**Directions for this task:**
Render as a numbered list the lines of the records starting with the line that contains "Close the application.properties editor tab" and going on through the end of the records, leaving out blank lines and pictures.

**Dataset rows:**
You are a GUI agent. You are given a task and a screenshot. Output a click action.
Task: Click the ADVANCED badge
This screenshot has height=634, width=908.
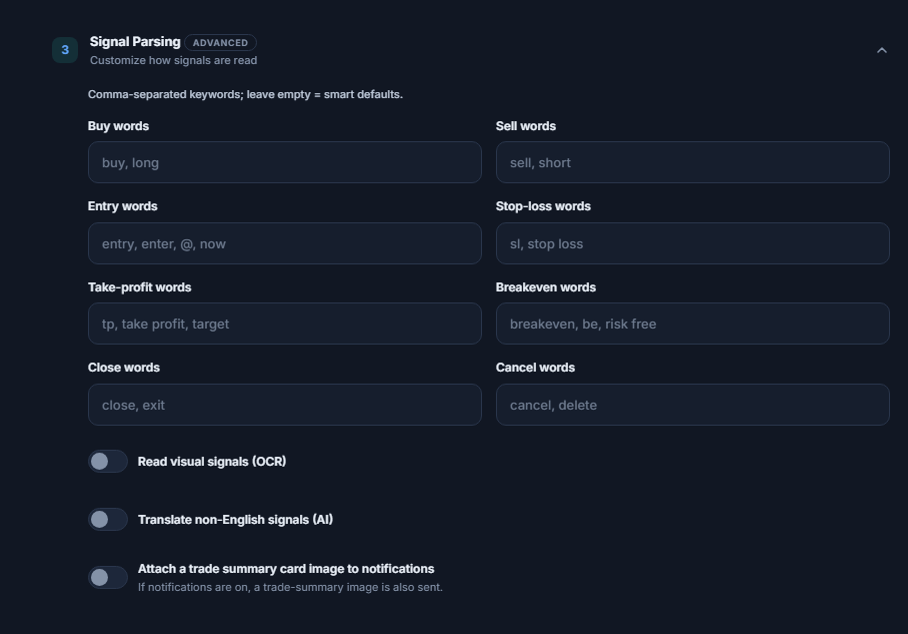pos(220,43)
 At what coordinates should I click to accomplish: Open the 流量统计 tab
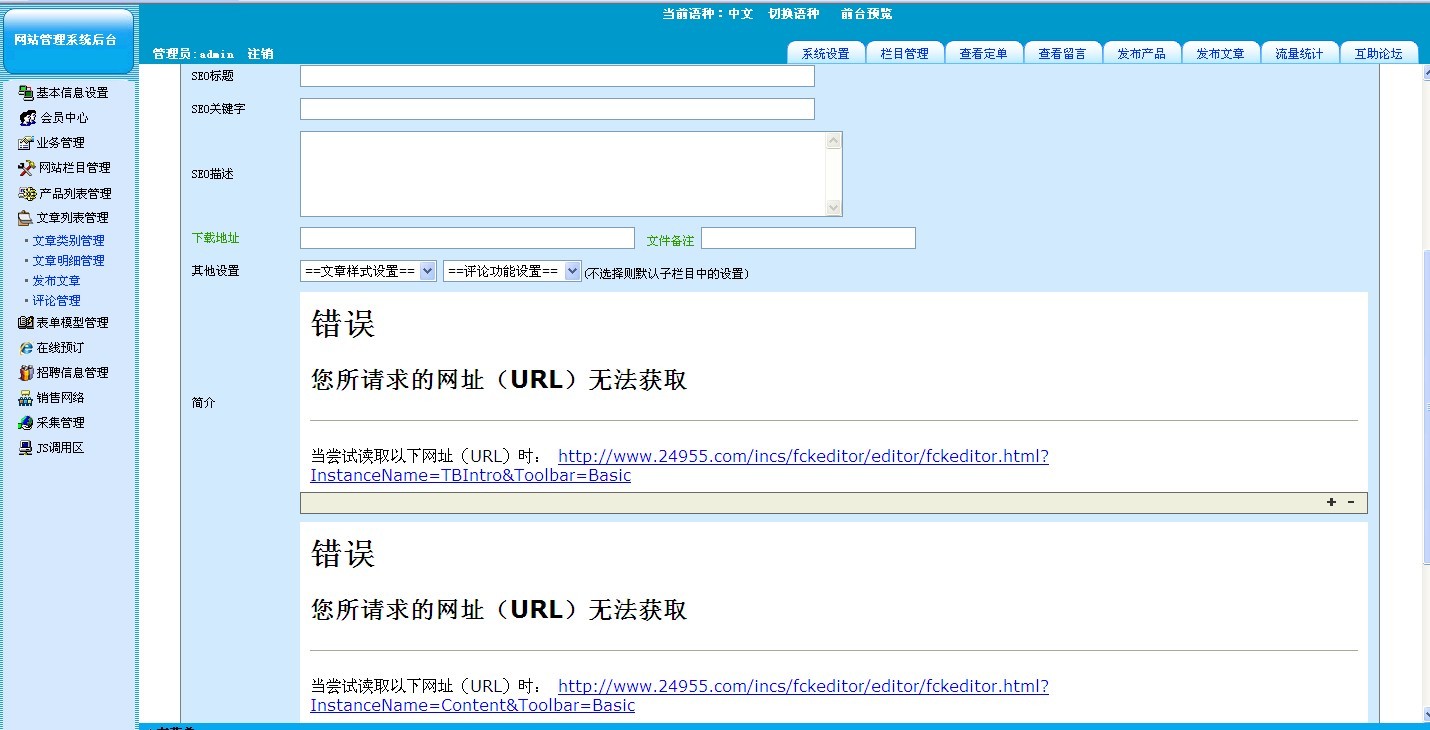(1298, 54)
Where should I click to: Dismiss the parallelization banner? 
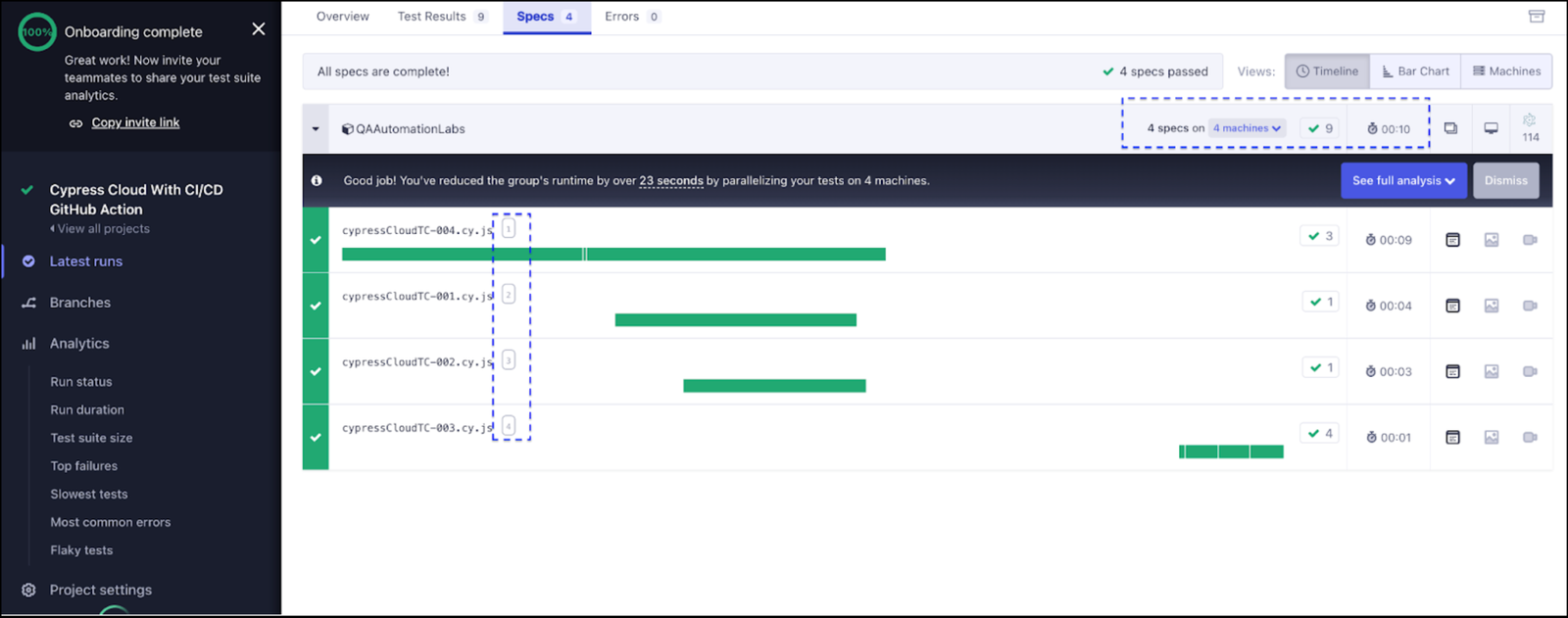coord(1505,180)
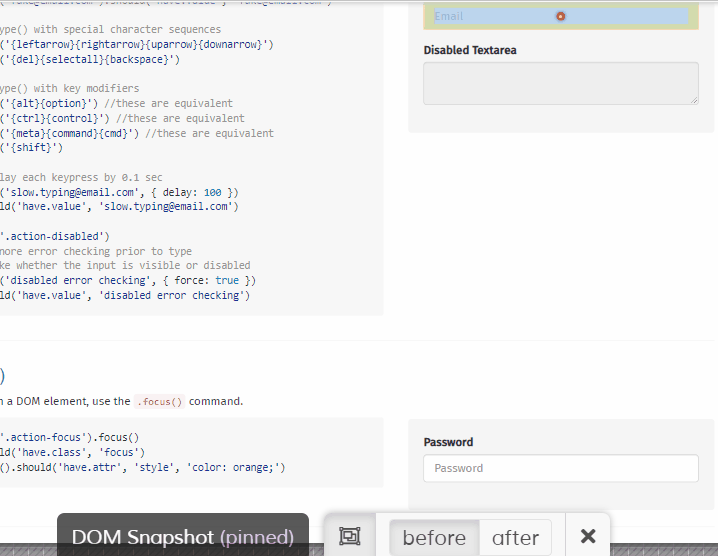Click the Disabled Textarea label
This screenshot has width=718, height=556.
(x=470, y=50)
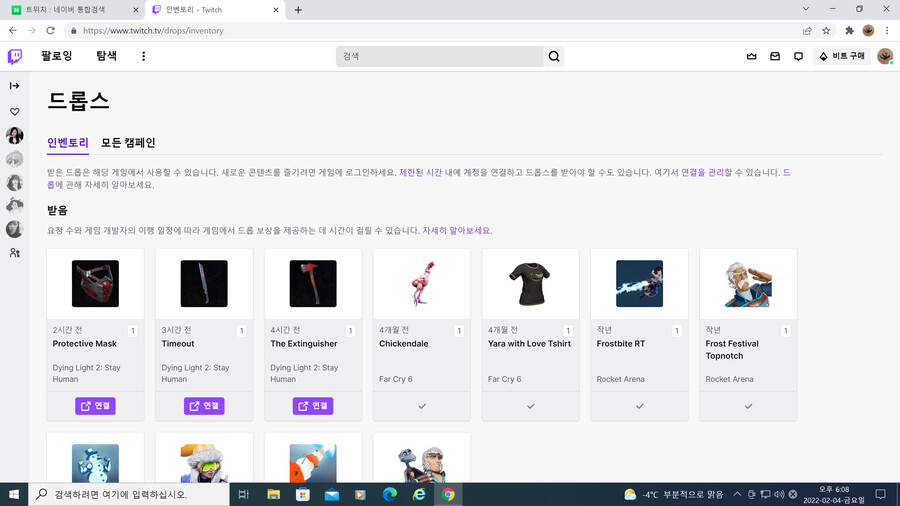This screenshot has height=506, width=900.
Task: Open the whispers chat bubble icon
Action: [798, 57]
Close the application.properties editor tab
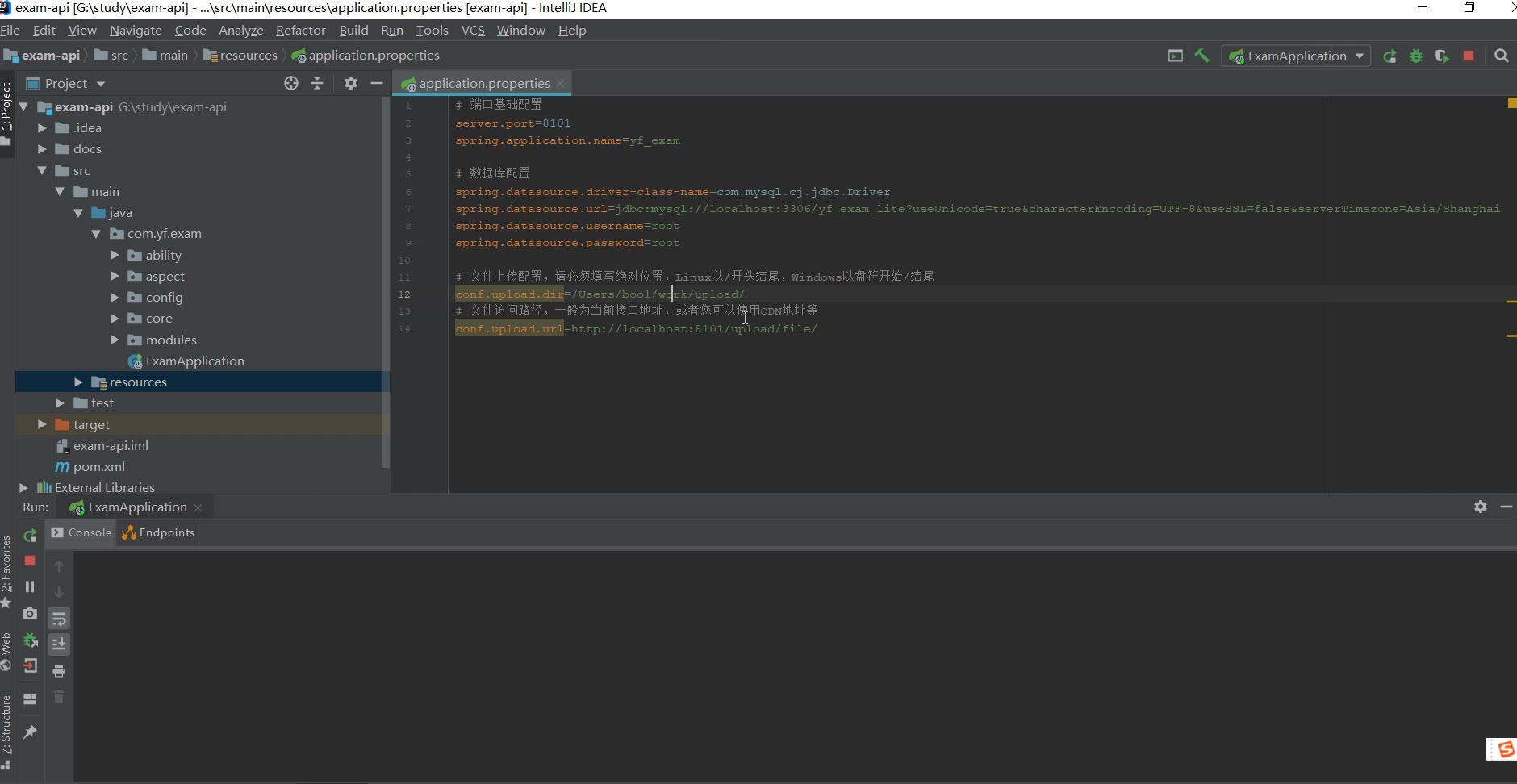1517x784 pixels. (x=561, y=84)
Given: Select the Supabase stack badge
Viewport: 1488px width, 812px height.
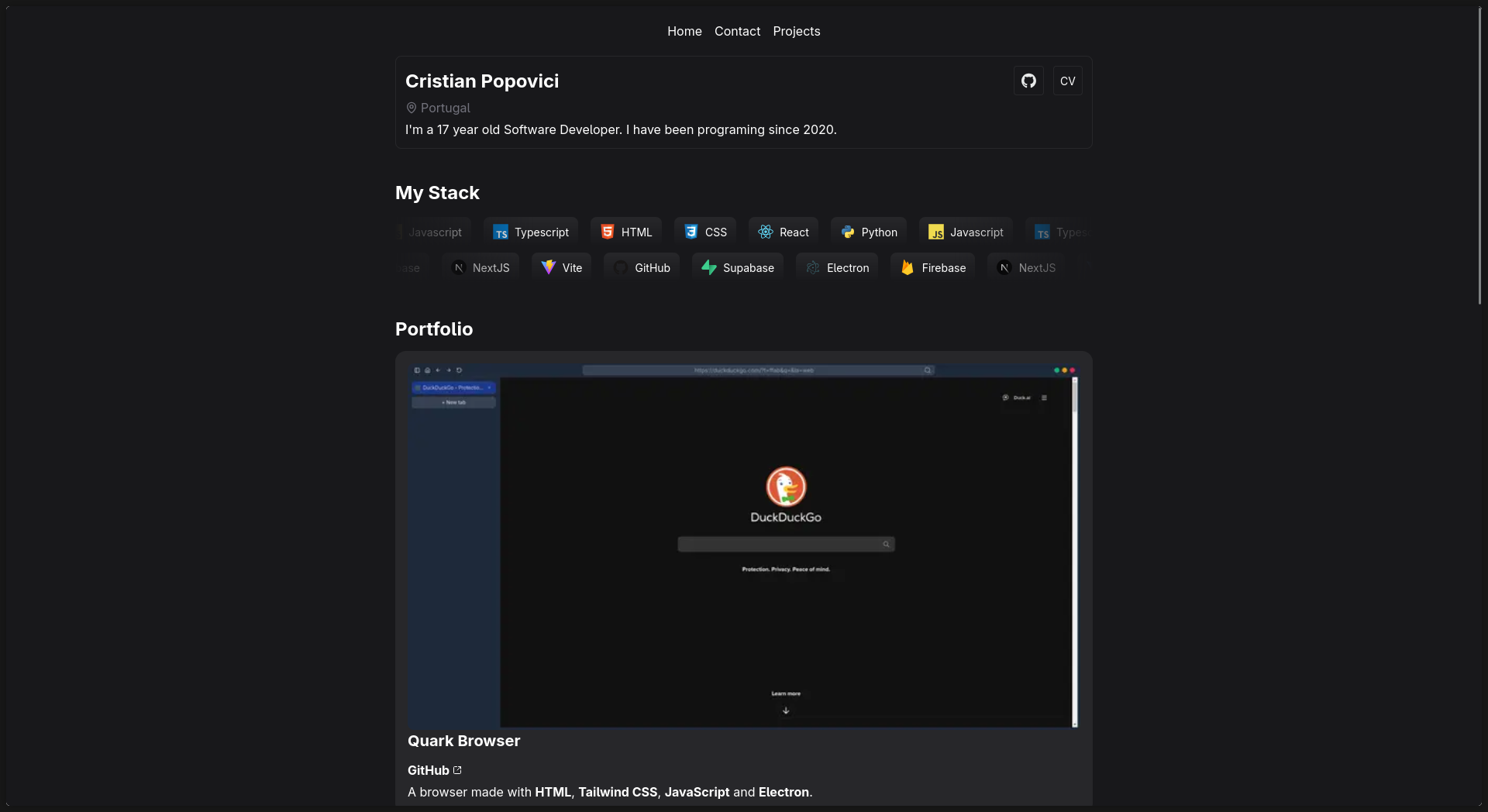Looking at the screenshot, I should (x=737, y=267).
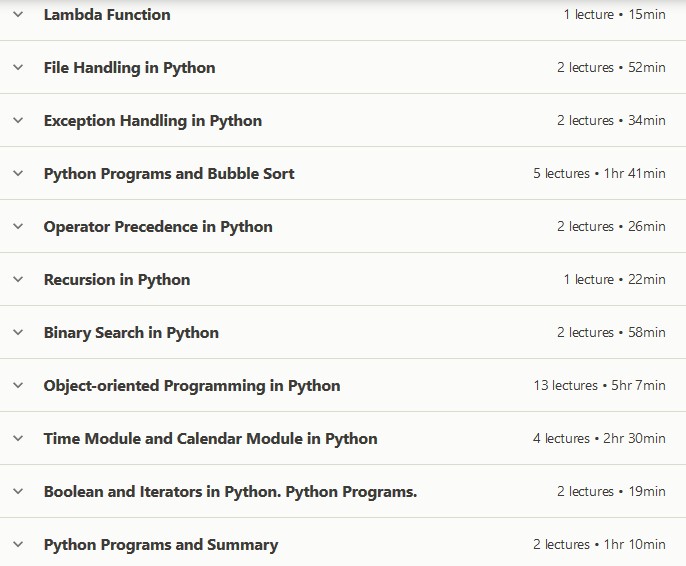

**The completed task:**
1. Close the application.properties editor tab
2. 1517x784 pixels. (x=561, y=84)
3. Given: Select the Supabase stack badge
4. Viewport: 1488px width, 812px height.
5. Looking at the screenshot, I should (x=737, y=267).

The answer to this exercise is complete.